#### EXERCISE REQUIREMENTS
Find "You are a computer-use agent." and "Instruction: Select the" in the records below. Copy the lines holding them and every line between, exactly, and no others.

#### RECORDED DATA
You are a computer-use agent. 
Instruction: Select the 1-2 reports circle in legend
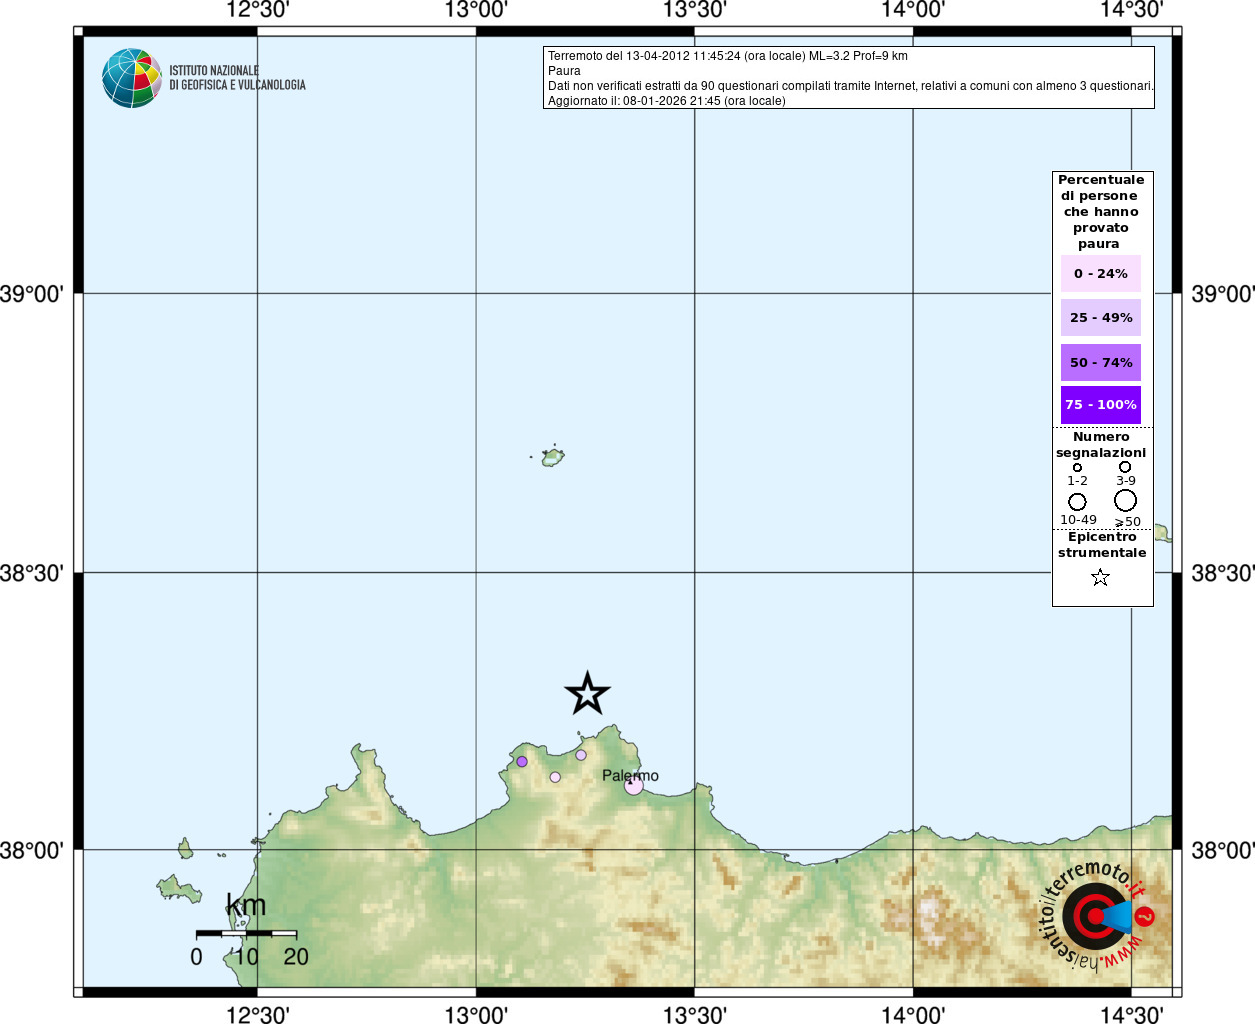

---

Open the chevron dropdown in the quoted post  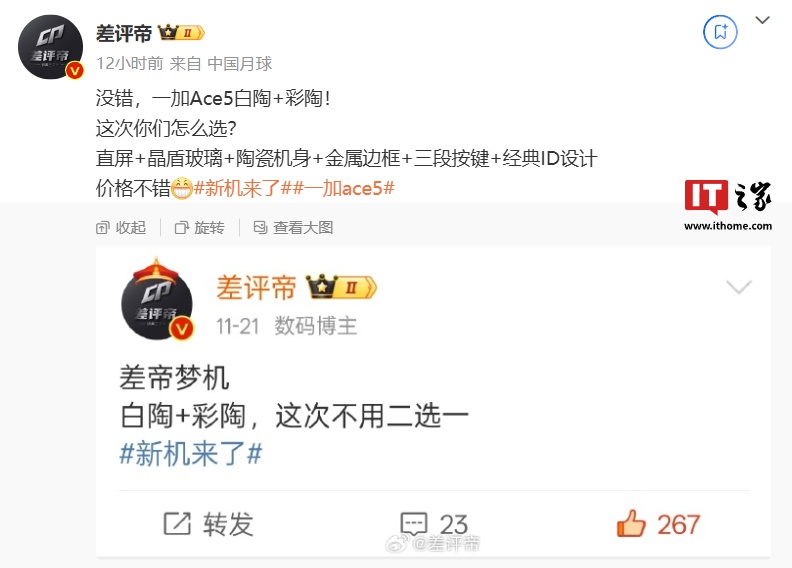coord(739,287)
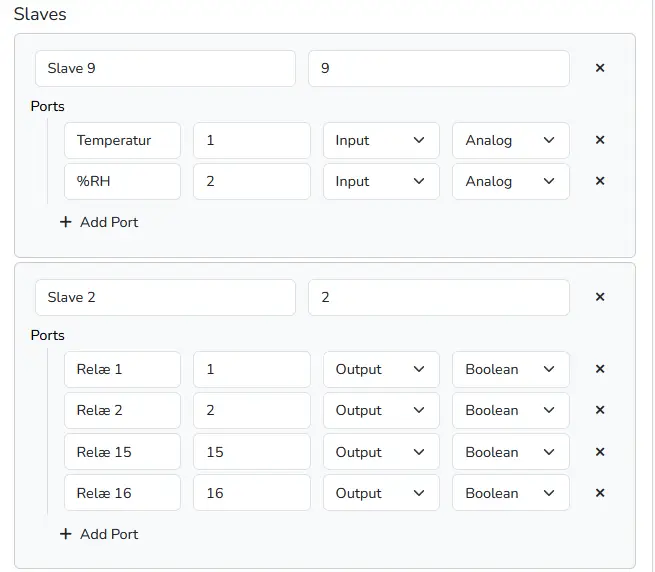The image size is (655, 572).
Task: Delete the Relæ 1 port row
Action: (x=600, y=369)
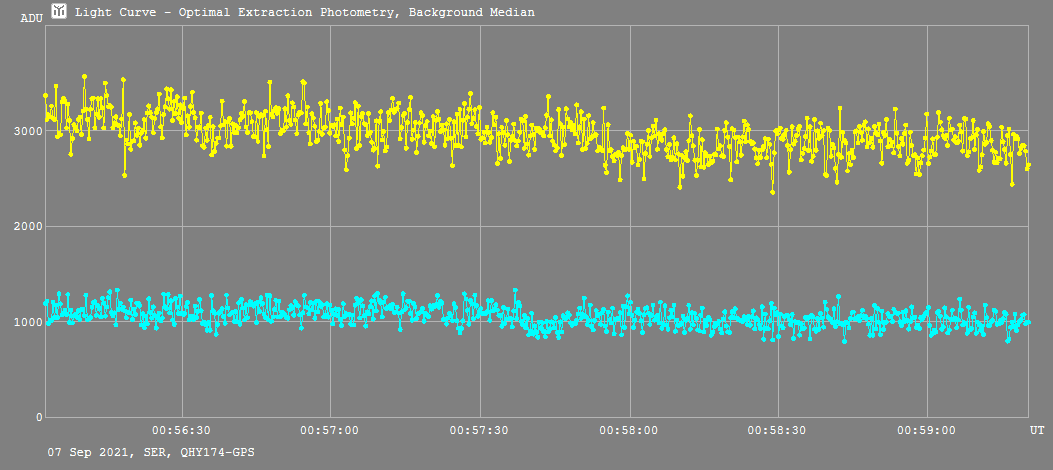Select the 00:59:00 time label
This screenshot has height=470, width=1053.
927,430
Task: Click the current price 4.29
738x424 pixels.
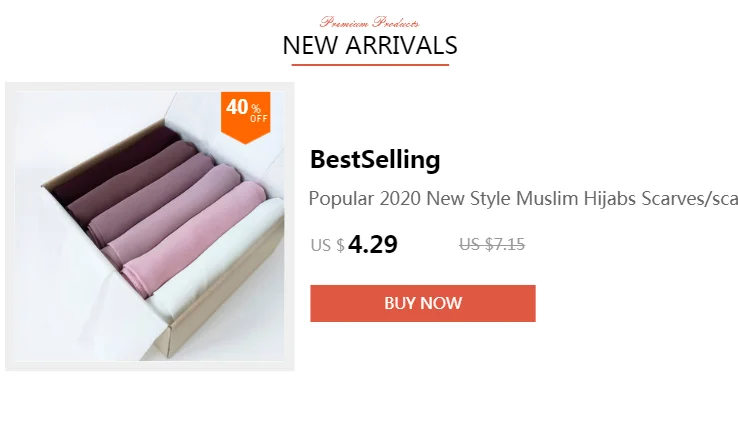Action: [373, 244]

---

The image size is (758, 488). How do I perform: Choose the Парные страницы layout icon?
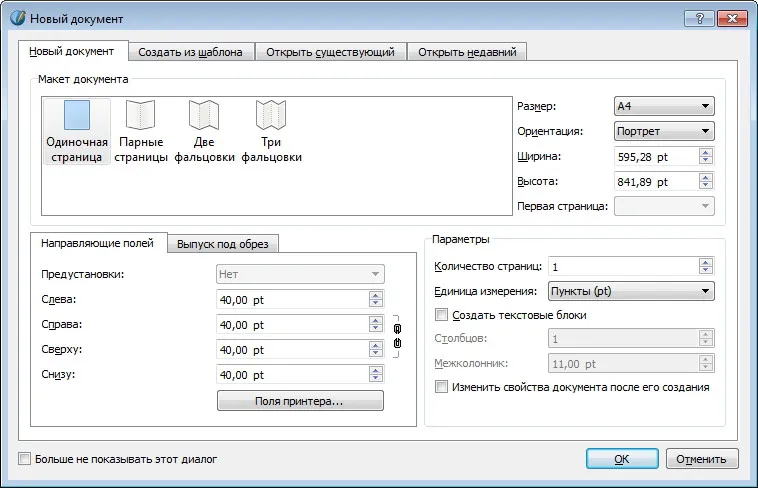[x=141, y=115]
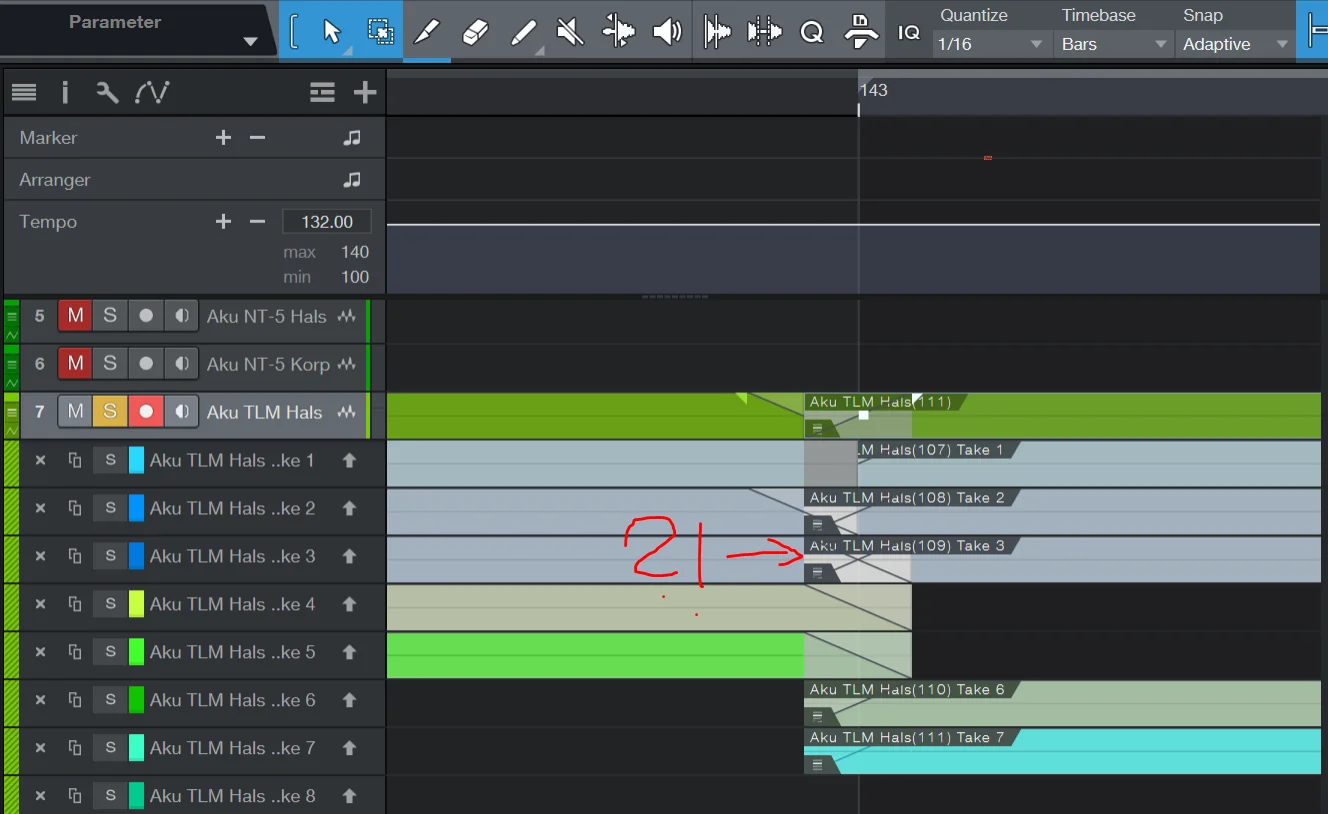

#### SOLUTION FOR THIS EXERCISE
You are a computer-use agent. 
Instruction: Select the 1-2 reports circle in legend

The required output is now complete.